> Data for processing
○ ○ ○ ○ ○
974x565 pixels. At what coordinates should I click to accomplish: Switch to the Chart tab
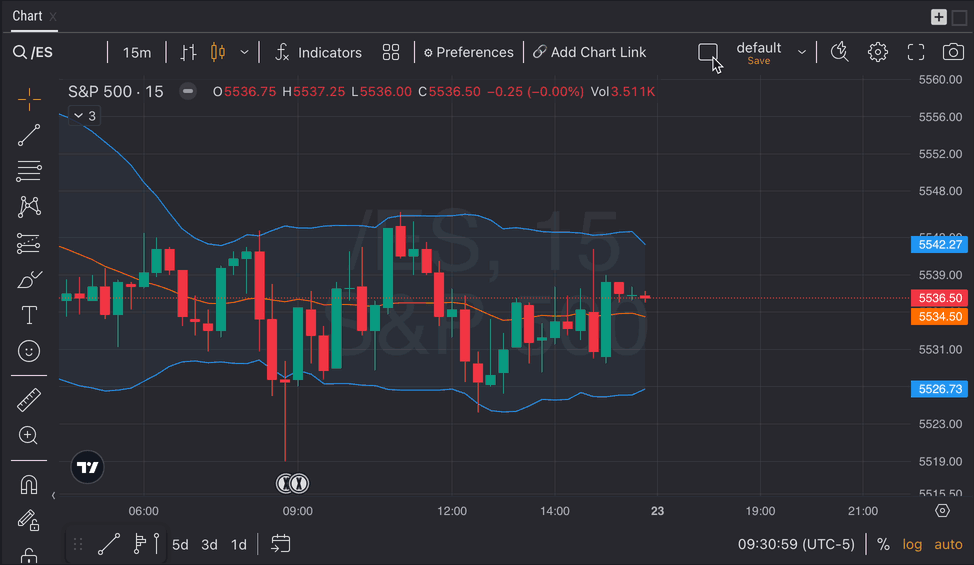27,16
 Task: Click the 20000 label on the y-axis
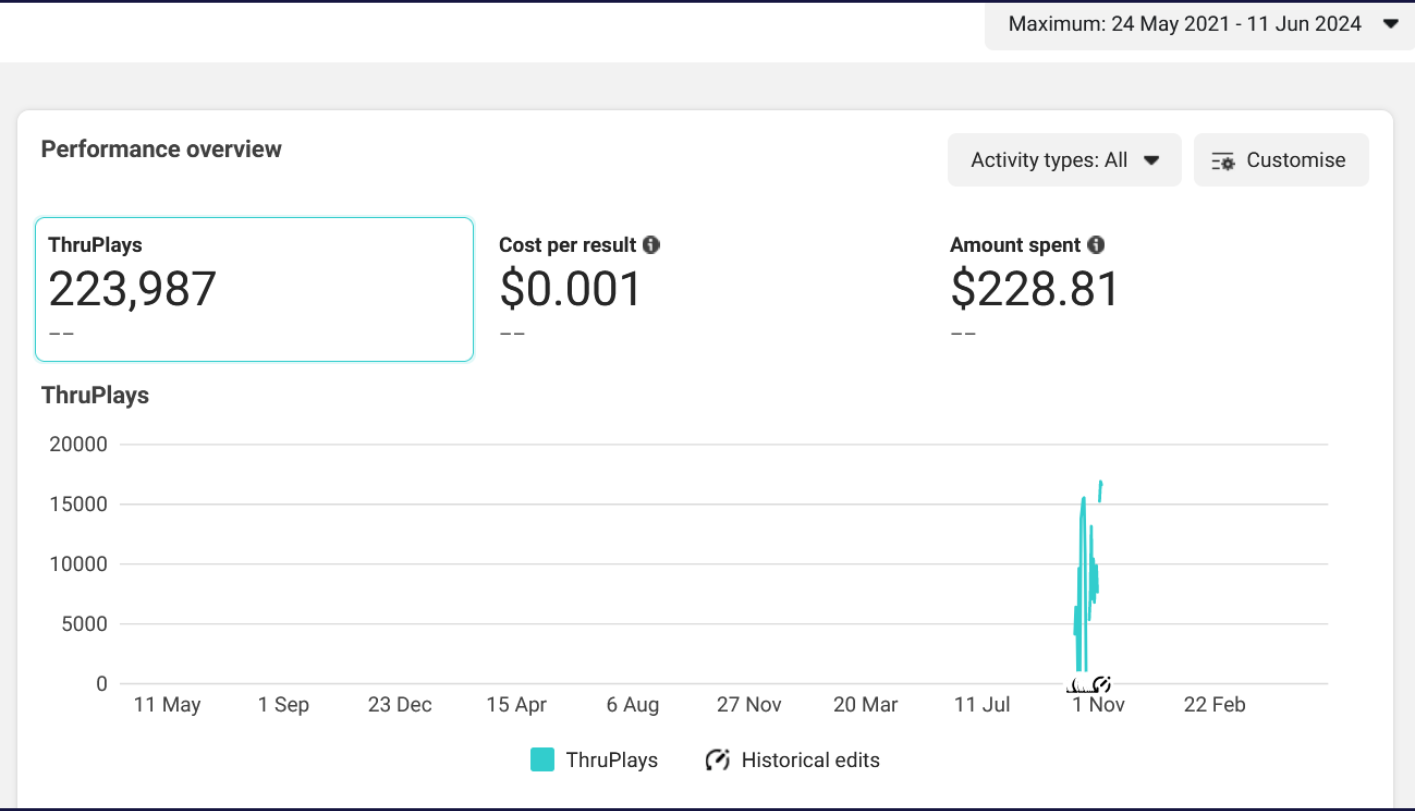coord(78,444)
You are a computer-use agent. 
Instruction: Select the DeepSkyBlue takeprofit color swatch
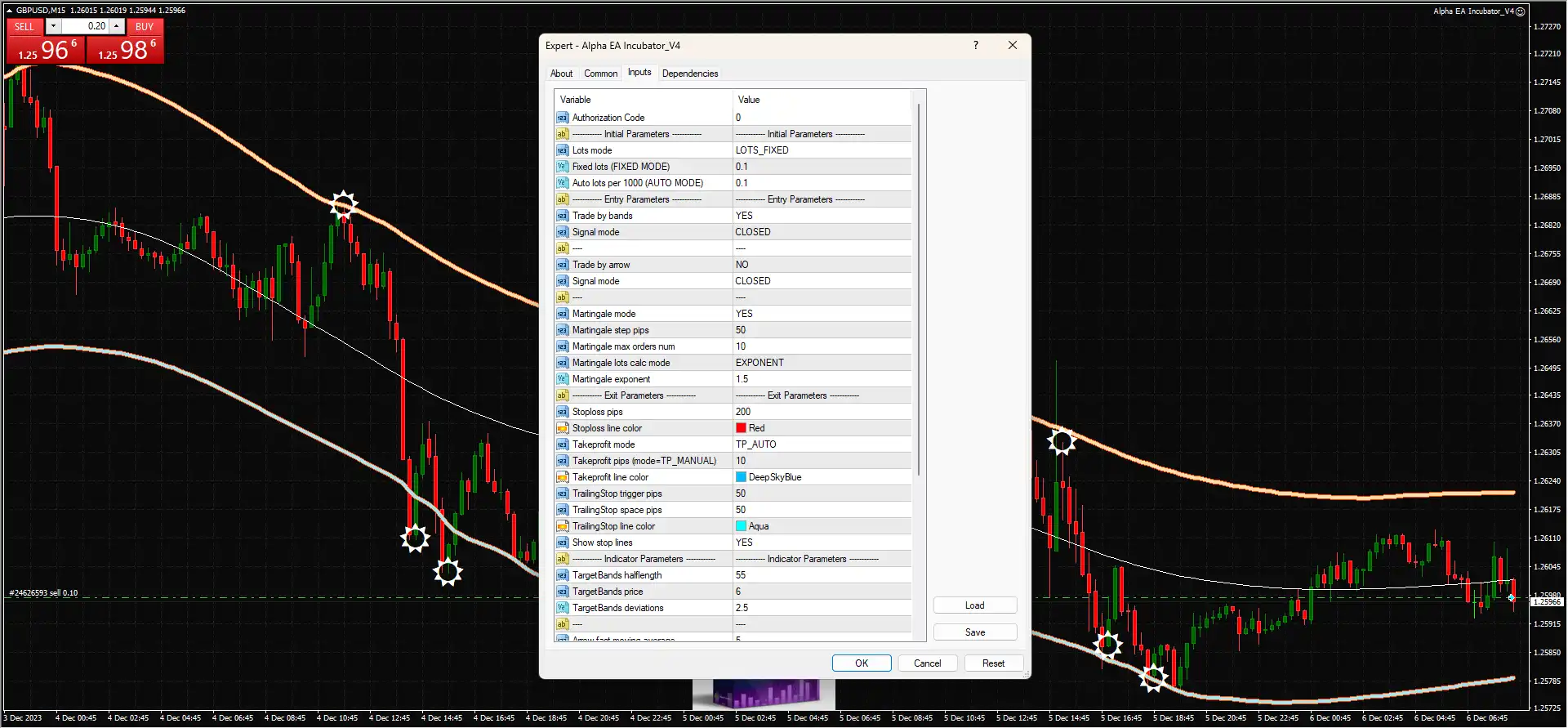tap(741, 477)

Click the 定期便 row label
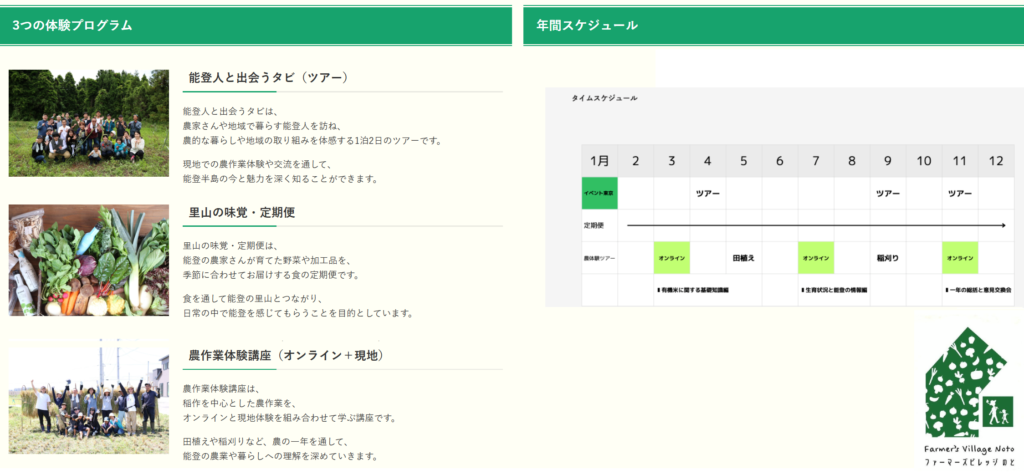[597, 226]
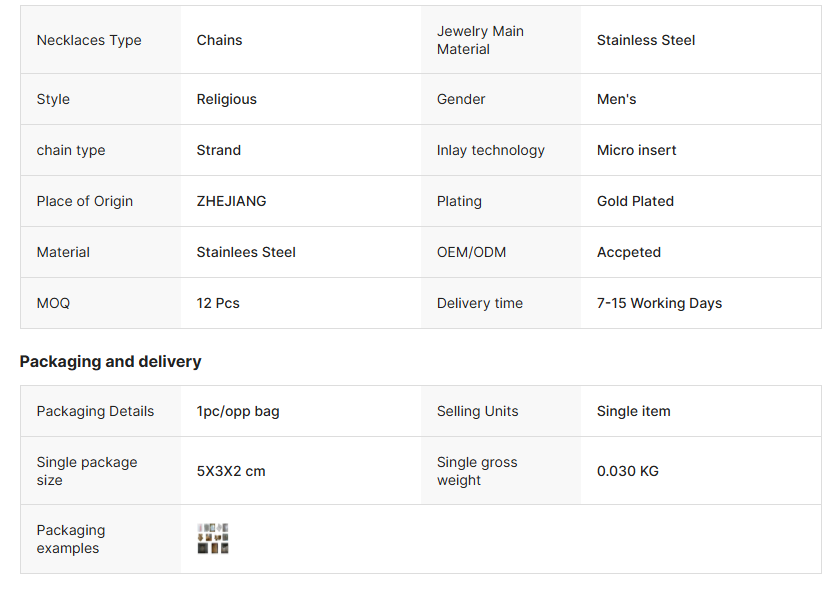This screenshot has width=839, height=589.
Task: Click the 'Micro insert' inlay technology value
Action: (x=637, y=150)
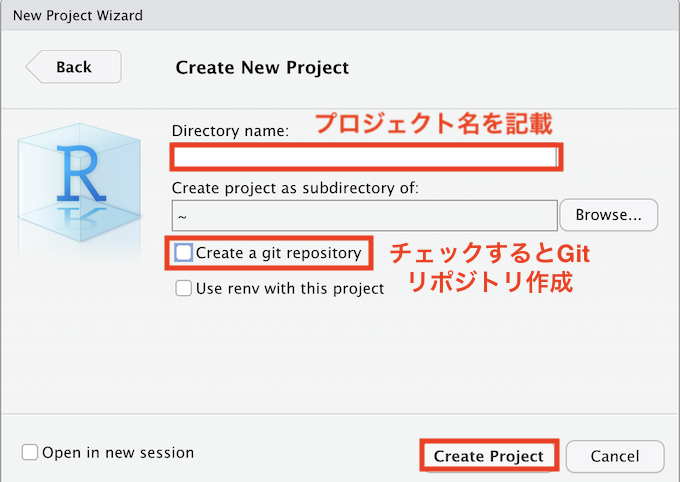The width and height of the screenshot is (680, 482).
Task: Open the Browse... folder chooser
Action: (608, 215)
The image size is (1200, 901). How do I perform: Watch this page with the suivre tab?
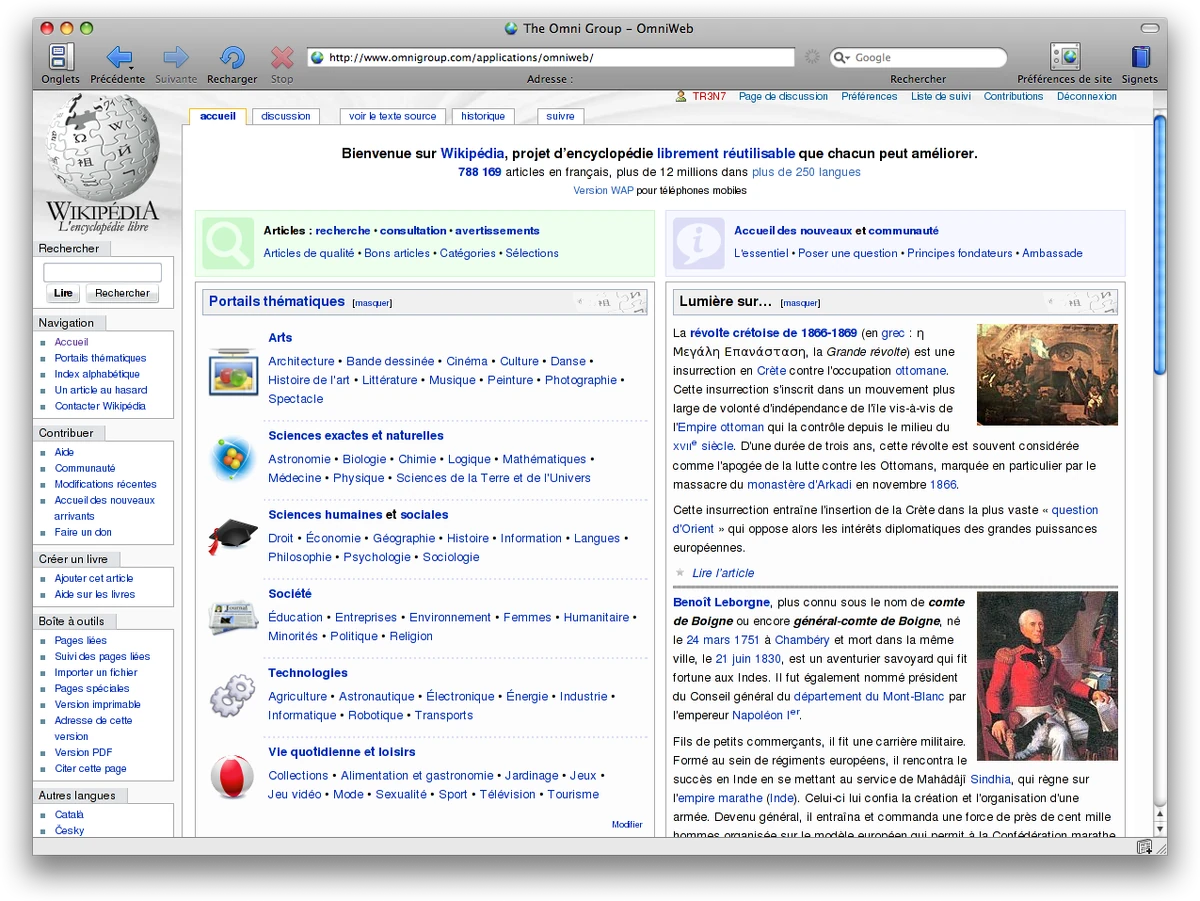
○ ○ ○ ○ ○
Write out the text of all the material above exactly as it appears, omitting the pictures.

974x565 pixels. At what coordinates should I click to accomplish: Switch to the Chart tab
27,16
 Task: Click the 20000 label on the y-axis
coord(78,444)
You are a computer-use agent. 
Instruction: Select the DeepSkyBlue takeprofit color swatch
tap(741, 477)

Click the 定期便 row label
[597, 226]
This screenshot has width=839, height=589.
Task: Click the 'Micro insert' inlay technology value
Action: (x=637, y=150)
The width and height of the screenshot is (680, 482).
Task: Open the Browse... folder chooser
Action: (608, 215)
The image size is (1200, 901). How do I perform: Watch this page with the suivre tab?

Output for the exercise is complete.